Agent commands. Your AI agent uses this node in workflows. You don’t configure it directly.
The shell node executes commands with full Unix power - pipes, redirects, and all standard shell features. It includes security protections against dangerous patterns.
Parameters
| Parameter | Type | Required | Default | Description |
|---|
command | str | Yes | - | Shell command to execute |
stdin | any | No | - | Input data for the command |
cwd | str | No | Current dir | Working directory |
env | dict | No | {} | Additional environment variables |
timeout | int | No | 30 | Maximum execution time in seconds |
ignore_errors | bool | No | false | Continue workflow on non-zero exit |
Output
| Key | Type | Description |
|---|
stdout | str | Command output (UTF-8 or base64 if binary) |
stdout_is_binary | bool | true if stdout is base64-encoded |
stderr | str | Error output (UTF-8 or base64 if binary) |
stderr_is_binary | bool | true if stderr is base64-encoded |
exit_code | int | Exit code (0=success, -1=timeout, -2=execution failure) |
error | str | Error message (only on timeout/failure) |
Using stdin for data
Always use stdin for data, not command interpolation.
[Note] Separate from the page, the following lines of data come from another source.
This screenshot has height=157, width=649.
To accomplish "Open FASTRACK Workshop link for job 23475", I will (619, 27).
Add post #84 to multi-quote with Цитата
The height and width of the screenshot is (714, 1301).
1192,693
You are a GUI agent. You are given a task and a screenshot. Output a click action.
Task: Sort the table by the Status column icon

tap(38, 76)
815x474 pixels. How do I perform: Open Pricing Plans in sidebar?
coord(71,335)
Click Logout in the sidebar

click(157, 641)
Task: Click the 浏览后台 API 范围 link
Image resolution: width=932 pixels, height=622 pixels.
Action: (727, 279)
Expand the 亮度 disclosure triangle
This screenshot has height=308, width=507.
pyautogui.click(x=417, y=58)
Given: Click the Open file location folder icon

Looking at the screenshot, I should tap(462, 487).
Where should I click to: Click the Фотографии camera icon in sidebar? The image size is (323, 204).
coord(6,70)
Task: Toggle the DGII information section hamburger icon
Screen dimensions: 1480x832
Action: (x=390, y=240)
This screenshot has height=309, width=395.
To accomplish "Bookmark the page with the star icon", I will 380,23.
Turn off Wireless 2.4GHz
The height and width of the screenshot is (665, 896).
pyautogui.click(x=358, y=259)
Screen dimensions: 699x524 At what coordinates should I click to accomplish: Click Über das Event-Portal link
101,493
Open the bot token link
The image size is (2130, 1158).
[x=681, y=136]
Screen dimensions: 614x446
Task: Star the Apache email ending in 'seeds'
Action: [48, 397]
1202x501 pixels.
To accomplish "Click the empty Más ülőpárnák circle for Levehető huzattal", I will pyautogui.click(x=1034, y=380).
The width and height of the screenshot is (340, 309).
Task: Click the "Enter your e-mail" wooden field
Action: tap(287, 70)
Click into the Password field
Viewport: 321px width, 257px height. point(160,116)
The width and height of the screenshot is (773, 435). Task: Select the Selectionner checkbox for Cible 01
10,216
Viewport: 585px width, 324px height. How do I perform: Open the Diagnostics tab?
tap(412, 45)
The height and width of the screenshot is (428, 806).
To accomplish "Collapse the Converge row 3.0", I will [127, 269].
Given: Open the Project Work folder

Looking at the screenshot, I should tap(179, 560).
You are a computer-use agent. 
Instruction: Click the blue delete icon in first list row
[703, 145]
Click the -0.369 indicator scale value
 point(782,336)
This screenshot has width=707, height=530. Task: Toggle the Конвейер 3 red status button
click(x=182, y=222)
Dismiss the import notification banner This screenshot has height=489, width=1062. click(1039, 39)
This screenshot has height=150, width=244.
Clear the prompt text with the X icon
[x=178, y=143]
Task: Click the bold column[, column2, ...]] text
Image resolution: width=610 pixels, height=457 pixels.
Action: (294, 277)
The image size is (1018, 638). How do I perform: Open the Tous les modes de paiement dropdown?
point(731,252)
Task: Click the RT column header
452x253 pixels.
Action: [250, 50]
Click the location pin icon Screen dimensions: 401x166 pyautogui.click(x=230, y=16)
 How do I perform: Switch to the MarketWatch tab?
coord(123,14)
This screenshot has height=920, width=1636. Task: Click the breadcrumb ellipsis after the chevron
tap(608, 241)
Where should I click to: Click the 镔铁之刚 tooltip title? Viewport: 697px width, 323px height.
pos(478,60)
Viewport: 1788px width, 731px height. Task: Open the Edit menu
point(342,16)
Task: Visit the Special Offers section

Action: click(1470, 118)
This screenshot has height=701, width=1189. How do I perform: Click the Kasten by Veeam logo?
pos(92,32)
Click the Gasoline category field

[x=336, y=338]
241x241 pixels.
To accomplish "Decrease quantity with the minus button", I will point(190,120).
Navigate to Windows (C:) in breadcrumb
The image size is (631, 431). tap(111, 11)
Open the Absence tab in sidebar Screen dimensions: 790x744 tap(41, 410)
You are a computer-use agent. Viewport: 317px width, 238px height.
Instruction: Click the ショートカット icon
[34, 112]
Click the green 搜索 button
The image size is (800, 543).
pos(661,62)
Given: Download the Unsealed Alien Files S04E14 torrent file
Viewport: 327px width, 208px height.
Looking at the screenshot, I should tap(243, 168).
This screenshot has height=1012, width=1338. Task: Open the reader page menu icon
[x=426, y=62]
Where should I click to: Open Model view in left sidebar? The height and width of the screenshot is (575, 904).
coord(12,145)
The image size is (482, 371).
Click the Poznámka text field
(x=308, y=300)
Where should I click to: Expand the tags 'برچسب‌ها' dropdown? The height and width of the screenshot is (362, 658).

This prevents shell escaping issues and handles any data type safely.
Correct - data via stdin:
{
"id": "process",
"type": "shell",
"params": {
"stdin": "${api.response}",
"command": "jq -r '.data.name'"
}
}
Wrong - data in command (will break on special characters):
{
"id": "process",
"type": "shell",
"params": {
"command": "echo '${api.response}' | jq"
}
}
stdin type handling
| Input type | Conversion |
|---|
| str | Used as-is |
| dict/list | Serialized to JSON |
| int/float | Converted to string |
| bool | Lowercase string (true/false) |
| bytes | Decoded UTF-8 (fallback: latin-1) |
Security
Commands run directly on your system without sandboxing. While dangerous patterns are blocked, the shell node has full access to your filesystem and network. Sandboxed execution is planned for a future release.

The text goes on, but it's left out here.